### Data supplied

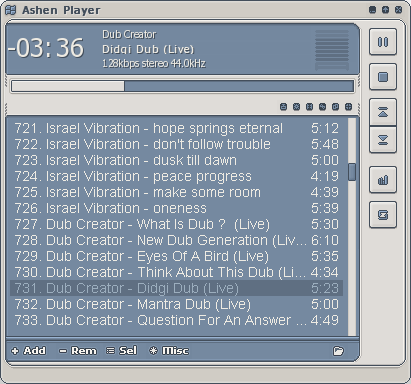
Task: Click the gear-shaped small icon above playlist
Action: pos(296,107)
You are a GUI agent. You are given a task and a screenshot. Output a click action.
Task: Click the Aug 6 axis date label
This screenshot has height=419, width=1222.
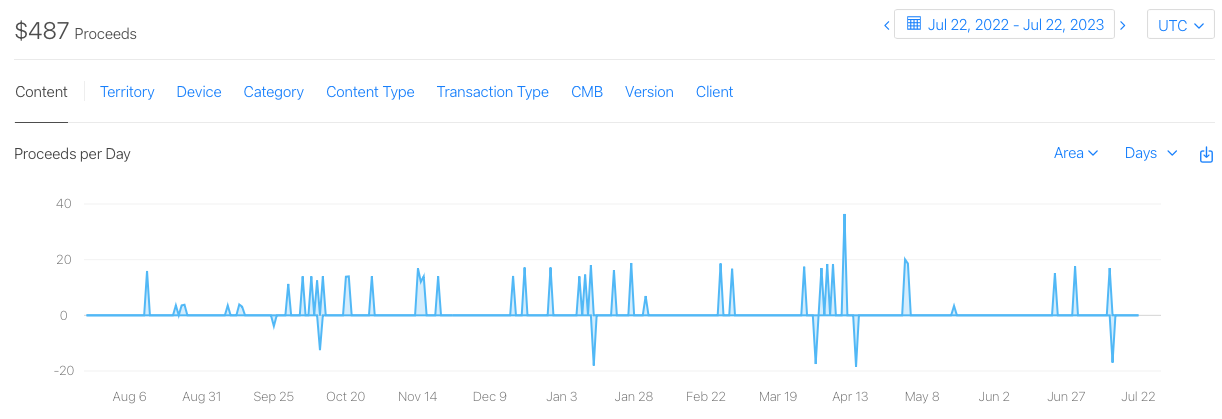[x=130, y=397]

######
### Data supplied

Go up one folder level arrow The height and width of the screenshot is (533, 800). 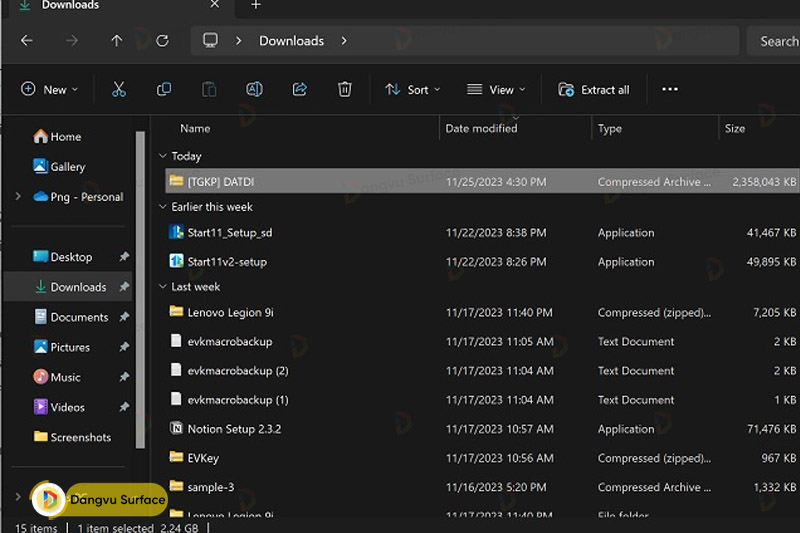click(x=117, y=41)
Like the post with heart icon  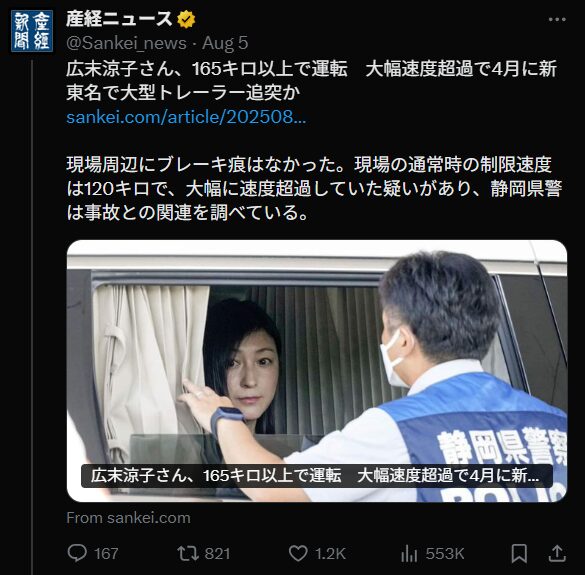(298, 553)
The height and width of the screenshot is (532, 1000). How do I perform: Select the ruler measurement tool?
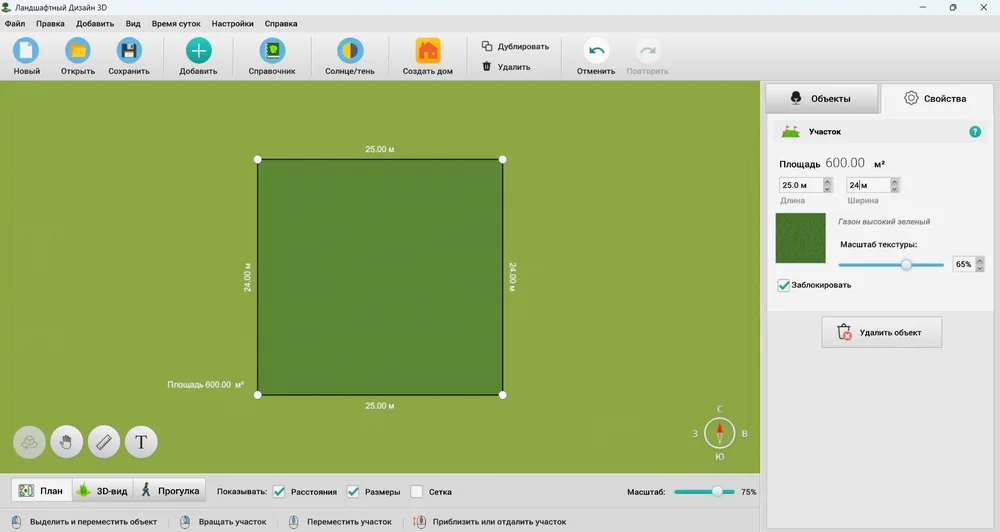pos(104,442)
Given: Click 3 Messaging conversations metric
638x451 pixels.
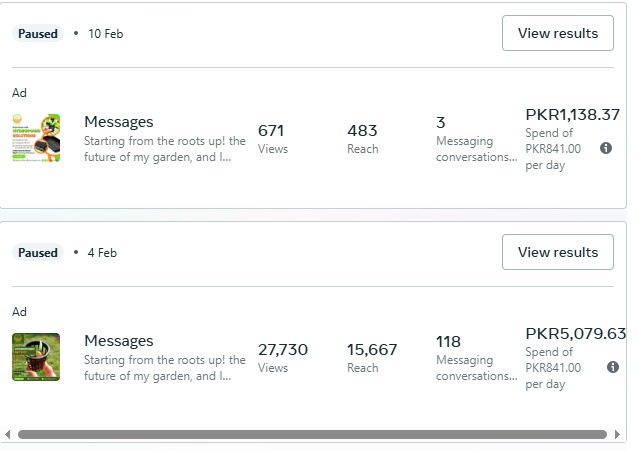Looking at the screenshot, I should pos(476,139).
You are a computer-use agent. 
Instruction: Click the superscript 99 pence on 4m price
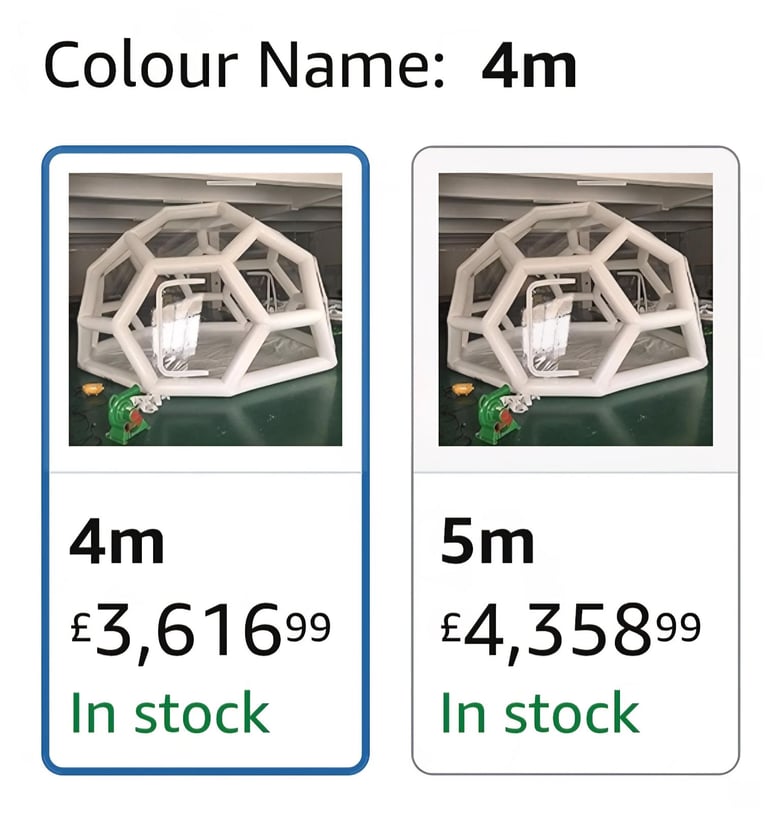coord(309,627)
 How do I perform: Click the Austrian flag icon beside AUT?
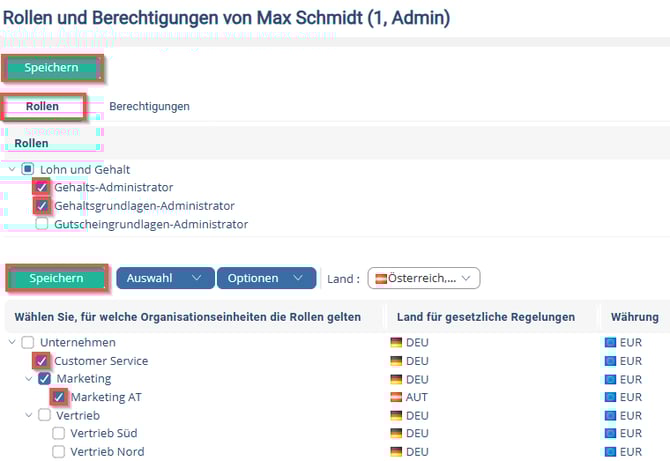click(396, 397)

######

Write out every line of the entries that holds the word "agent".

You are a GUI agent. You are given a task and a screenshot. Output a click action.
You are a computer-use agent. 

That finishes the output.